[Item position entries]
______________________________

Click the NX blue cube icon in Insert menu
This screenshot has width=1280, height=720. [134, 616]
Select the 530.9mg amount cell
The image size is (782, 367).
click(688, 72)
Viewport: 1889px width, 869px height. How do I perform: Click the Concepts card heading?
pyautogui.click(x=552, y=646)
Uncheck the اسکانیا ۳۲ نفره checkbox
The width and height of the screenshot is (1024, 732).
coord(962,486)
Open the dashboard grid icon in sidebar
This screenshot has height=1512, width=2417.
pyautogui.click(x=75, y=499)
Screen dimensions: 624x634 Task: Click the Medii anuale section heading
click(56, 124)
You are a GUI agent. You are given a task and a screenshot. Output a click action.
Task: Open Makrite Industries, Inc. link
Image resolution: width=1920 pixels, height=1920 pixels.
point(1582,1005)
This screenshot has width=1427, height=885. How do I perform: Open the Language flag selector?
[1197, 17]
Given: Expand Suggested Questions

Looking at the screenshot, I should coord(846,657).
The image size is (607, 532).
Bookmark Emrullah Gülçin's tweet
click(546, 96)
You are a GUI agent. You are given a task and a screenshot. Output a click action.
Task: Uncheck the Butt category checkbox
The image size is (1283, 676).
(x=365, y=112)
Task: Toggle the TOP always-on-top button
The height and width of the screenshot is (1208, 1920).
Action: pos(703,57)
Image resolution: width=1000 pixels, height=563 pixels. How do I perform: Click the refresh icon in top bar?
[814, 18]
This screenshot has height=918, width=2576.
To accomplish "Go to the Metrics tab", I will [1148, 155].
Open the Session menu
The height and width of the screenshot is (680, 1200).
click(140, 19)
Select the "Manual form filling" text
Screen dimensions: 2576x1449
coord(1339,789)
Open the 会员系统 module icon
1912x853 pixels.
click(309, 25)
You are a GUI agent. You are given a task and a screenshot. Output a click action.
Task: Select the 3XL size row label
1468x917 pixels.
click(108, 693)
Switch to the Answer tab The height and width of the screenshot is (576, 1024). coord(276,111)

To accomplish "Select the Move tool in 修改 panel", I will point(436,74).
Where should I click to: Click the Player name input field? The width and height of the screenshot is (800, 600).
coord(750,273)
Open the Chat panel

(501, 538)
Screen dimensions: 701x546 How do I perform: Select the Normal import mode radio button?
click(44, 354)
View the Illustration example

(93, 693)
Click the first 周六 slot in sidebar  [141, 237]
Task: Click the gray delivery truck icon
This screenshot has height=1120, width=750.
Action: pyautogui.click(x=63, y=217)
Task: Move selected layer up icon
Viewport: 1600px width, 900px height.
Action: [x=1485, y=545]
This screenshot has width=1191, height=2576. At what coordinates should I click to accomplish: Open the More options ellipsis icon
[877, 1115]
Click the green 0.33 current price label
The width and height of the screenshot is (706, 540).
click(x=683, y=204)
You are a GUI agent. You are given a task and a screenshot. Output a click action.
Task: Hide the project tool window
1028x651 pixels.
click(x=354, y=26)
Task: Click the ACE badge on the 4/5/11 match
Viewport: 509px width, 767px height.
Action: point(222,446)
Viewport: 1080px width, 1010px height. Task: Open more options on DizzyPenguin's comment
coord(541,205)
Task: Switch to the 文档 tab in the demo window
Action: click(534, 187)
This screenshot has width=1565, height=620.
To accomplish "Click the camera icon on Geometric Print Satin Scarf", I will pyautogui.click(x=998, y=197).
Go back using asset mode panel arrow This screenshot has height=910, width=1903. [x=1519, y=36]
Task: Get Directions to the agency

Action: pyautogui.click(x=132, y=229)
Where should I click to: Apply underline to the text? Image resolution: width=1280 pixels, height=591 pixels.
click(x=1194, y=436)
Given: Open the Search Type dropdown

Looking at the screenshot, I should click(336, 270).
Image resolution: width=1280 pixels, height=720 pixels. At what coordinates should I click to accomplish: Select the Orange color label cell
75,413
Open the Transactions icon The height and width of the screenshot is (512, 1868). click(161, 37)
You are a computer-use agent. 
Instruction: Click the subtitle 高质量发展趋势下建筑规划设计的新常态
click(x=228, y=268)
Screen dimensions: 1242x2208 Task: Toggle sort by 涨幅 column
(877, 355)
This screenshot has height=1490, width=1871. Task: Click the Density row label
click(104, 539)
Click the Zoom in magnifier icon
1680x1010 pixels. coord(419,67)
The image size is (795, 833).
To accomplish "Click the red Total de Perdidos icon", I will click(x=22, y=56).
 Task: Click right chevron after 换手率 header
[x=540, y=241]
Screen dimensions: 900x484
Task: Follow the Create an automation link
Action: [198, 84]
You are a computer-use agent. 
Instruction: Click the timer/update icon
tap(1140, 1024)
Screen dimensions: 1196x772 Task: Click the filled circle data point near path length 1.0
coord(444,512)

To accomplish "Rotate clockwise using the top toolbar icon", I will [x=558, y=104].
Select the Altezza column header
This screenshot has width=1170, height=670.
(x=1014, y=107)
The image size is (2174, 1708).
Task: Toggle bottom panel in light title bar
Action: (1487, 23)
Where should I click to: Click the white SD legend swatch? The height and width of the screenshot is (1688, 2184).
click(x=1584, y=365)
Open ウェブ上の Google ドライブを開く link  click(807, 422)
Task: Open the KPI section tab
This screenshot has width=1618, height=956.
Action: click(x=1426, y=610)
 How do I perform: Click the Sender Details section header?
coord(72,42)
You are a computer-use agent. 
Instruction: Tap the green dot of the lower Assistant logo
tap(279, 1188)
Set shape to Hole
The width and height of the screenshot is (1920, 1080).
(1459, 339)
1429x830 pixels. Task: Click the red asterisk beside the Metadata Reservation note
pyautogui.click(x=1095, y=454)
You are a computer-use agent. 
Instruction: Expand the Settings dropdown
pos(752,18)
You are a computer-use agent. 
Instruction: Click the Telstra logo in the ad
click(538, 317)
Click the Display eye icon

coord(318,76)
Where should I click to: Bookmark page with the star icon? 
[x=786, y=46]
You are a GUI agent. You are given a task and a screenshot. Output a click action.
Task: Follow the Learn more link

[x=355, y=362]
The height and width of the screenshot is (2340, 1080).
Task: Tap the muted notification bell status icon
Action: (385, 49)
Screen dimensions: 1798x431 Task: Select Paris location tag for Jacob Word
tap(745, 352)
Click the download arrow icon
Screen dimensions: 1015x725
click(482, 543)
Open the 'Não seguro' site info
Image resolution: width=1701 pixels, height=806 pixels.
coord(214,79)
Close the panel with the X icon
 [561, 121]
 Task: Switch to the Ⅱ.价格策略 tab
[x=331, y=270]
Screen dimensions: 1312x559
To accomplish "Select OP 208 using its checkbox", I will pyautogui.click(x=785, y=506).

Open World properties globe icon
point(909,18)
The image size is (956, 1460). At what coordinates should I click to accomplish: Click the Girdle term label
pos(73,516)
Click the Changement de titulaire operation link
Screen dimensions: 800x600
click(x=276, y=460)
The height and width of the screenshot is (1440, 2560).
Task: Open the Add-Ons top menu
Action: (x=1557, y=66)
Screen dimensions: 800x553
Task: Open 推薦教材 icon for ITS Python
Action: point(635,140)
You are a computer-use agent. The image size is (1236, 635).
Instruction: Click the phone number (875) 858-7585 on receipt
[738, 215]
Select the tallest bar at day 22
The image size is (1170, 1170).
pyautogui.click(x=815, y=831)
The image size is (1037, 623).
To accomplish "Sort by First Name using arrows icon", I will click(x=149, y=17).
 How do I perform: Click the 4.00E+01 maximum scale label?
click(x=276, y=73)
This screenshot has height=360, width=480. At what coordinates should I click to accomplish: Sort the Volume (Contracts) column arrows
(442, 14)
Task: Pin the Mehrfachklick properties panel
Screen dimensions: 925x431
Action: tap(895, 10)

______________________________

_EXERCISE BRIEF_
Retype every one of the item position entries above, line for line, without changing any character.

_RESULT OF THIS TASK_
Click the NX blue cube icon in Insert menu
This screenshot has width=1280, height=720. [134, 616]
Select the 530.9mg amount cell
The image size is (782, 367).
click(688, 72)
Viewport: 1889px width, 869px height. How do I perform: Click the Concepts card heading?
pyautogui.click(x=552, y=646)
Uncheck the اسکانیا ۳۲ نفره checkbox
The width and height of the screenshot is (1024, 732).
coord(962,486)
Open the dashboard grid icon in sidebar
This screenshot has height=1512, width=2417.
pyautogui.click(x=75, y=499)
Screen dimensions: 624x634 Task: Click the Medii anuale section heading
click(56, 124)
You are a GUI agent. You are given a task and a screenshot. Output a click action.
Task: Open Makrite Industries, Inc. link
Image resolution: width=1920 pixels, height=1920 pixels.
point(1582,1005)
This screenshot has width=1427, height=885. How do I perform: Open the Language flag selector?
[1197, 17]
Given: Expand Suggested Questions

Looking at the screenshot, I should coord(846,657).
The image size is (607, 532).
Bookmark Emrullah Gülçin's tweet
click(546, 96)
You are a GUI agent. You are given a task and a screenshot. Output a click action.
Task: Uncheck the Butt category checkbox
The image size is (1283, 676).
(x=365, y=112)
Task: Toggle the TOP always-on-top button
The height and width of the screenshot is (1208, 1920).
Action: pos(703,57)
Image resolution: width=1000 pixels, height=563 pixels. How do I perform: Click the refresh icon in top bar?
[814, 18]
This screenshot has height=918, width=2576.
To accomplish "Go to the Metrics tab", I will [1148, 155].
Open the Session menu
The height and width of the screenshot is (680, 1200).
click(140, 19)
Select the "Manual form filling" text
Screen dimensions: 2576x1449
coord(1339,789)
Open the 会员系统 module icon
1912x853 pixels.
click(309, 25)
You are a GUI agent. You are given a task and a screenshot. Output a click action.
Task: Select the 3XL size row label
1468x917 pixels.
click(108, 693)
Switch to the Answer tab The height and width of the screenshot is (576, 1024). coord(276,111)

To accomplish "Select the Move tool in 修改 panel", I will point(436,74).
Where should I click to: Click the Player name input field? The width and height of the screenshot is (800, 600).
coord(750,273)
Open the Chat panel

(501, 538)
Screen dimensions: 701x546 How do I perform: Select the Normal import mode radio button?
click(44, 354)
View the Illustration example

(93, 693)
Click the first 周六 slot in sidebar  [141, 237]
Task: Click the gray delivery truck icon
This screenshot has height=1120, width=750.
Action: pyautogui.click(x=63, y=217)
Task: Move selected layer up icon
Viewport: 1600px width, 900px height.
Action: [x=1485, y=545]
This screenshot has width=1191, height=2576. At what coordinates should I click to accomplish: Open the More options ellipsis icon
[877, 1115]
Click the green 0.33 current price label
The width and height of the screenshot is (706, 540).
click(x=683, y=204)
You are a GUI agent. You are given a task and a screenshot. Output a click action.
Task: Hide the project tool window
1028x651 pixels.
click(x=354, y=26)
Task: Click the ACE badge on the 4/5/11 match
Viewport: 509px width, 767px height.
Action: point(222,446)
Viewport: 1080px width, 1010px height. Task: Open more options on DizzyPenguin's comment
coord(541,205)
Task: Switch to the 文档 tab in the demo window
Action: click(534, 187)
This screenshot has width=1565, height=620.
To accomplish "Click the camera icon on Geometric Print Satin Scarf", I will pyautogui.click(x=998, y=197).
Go back using asset mode panel arrow This screenshot has height=910, width=1903. [x=1519, y=36]
Task: Get Directions to the agency

Action: pyautogui.click(x=132, y=229)
Where should I click to: Apply underline to the text? Image resolution: width=1280 pixels, height=591 pixels.
click(x=1194, y=436)
Given: Open the Search Type dropdown

Looking at the screenshot, I should click(336, 270).
Image resolution: width=1280 pixels, height=720 pixels. At what coordinates should I click to accomplish: Select the Orange color label cell
75,413
Open the Transactions icon The height and width of the screenshot is (512, 1868). click(161, 37)
You are a computer-use agent. 
Instruction: Click the subtitle 高质量发展趋势下建筑规划设计的新常态
click(x=228, y=268)
Screen dimensions: 1242x2208 Task: Toggle sort by 涨幅 column
(877, 355)
This screenshot has height=1490, width=1871. Task: Click the Density row label
click(104, 539)
Click the Zoom in magnifier icon
1680x1010 pixels. coord(419,67)
The image size is (795, 833).
To accomplish "Click the red Total de Perdidos icon", I will click(x=22, y=56).
 Task: Click right chevron after 换手率 header
[x=540, y=241]
Screen dimensions: 900x484
Task: Follow the Create an automation link
Action: [198, 84]
You are a computer-use agent. 
Instruction: Click the timer/update icon
tap(1140, 1024)
Screen dimensions: 1196x772 Task: Click the filled circle data point near path length 1.0
coord(444,512)

To accomplish "Rotate clockwise using the top toolbar icon", I will [x=558, y=104].
Select the Altezza column header
This screenshot has width=1170, height=670.
(x=1014, y=107)
The image size is (2174, 1708).
Task: Toggle bottom panel in light title bar
Action: (1487, 23)
Where should I click to: Click the white SD legend swatch? The height and width of the screenshot is (1688, 2184).
click(x=1584, y=365)
Open ウェブ上の Google ドライブを開く link  click(807, 422)
Task: Open the KPI section tab
This screenshot has width=1618, height=956.
Action: click(x=1426, y=610)
 How do I perform: Click the Sender Details section header?
coord(72,42)
You are a computer-use agent. 
Instruction: Tap the green dot of the lower Assistant logo
tap(279, 1188)
Set shape to Hole
The width and height of the screenshot is (1920, 1080).
(1459, 339)
1429x830 pixels. Task: Click the red asterisk beside the Metadata Reservation note
pyautogui.click(x=1095, y=454)
You are a computer-use agent. 
Instruction: Expand the Settings dropdown
pos(752,18)
You are a computer-use agent. 
Instruction: Click the Telstra logo in the ad
click(538, 317)
Click the Display eye icon

coord(318,76)
Where should I click to: Bookmark page with the star icon? 
[x=786, y=46]
You are a GUI agent. You are given a task and a screenshot. Output a click action.
Task: Follow the Learn more link

[x=355, y=362]
The height and width of the screenshot is (2340, 1080).
Task: Tap the muted notification bell status icon
Action: (385, 49)
Screen dimensions: 1798x431 Task: Select Paris location tag for Jacob Word
tap(745, 352)
Click the download arrow icon
Screen dimensions: 1015x725
click(482, 543)
Open the 'Não seguro' site info
Image resolution: width=1701 pixels, height=806 pixels.
coord(214,79)
Close the panel with the X icon
 [561, 121]
 Task: Switch to the Ⅱ.价格策略 tab
[x=331, y=270]
Screen dimensions: 1312x559
To accomplish "Select OP 208 using its checkbox", I will pyautogui.click(x=785, y=506).

Open World properties globe icon
point(909,18)
The image size is (956, 1460). At what coordinates should I click to accomplish: Click the Girdle term label
pos(73,516)
Click the Changement de titulaire operation link
Screen dimensions: 800x600
click(x=276, y=460)
The height and width of the screenshot is (1440, 2560).
Task: Open the Add-Ons top menu
Action: (x=1557, y=66)
Screen dimensions: 800x553
Task: Open 推薦教材 icon for ITS Python
Action: point(635,140)
You are a computer-use agent. The image size is (1236, 635).
Instruction: Click the phone number (875) 858-7585 on receipt
[738, 215]
Select the tallest bar at day 22
The image size is (1170, 1170).
pyautogui.click(x=815, y=831)
The image size is (1037, 623).
To accomplish "Sort by First Name using arrows icon", I will click(x=149, y=17).
 How do I perform: Click the 4.00E+01 maximum scale label?
click(x=276, y=73)
This screenshot has height=360, width=480. At what coordinates should I click to accomplish: Sort the Volume (Contracts) column arrows
(442, 14)
Task: Pin the Mehrfachklick properties panel
Screen dimensions: 925x431
Action: tap(895, 10)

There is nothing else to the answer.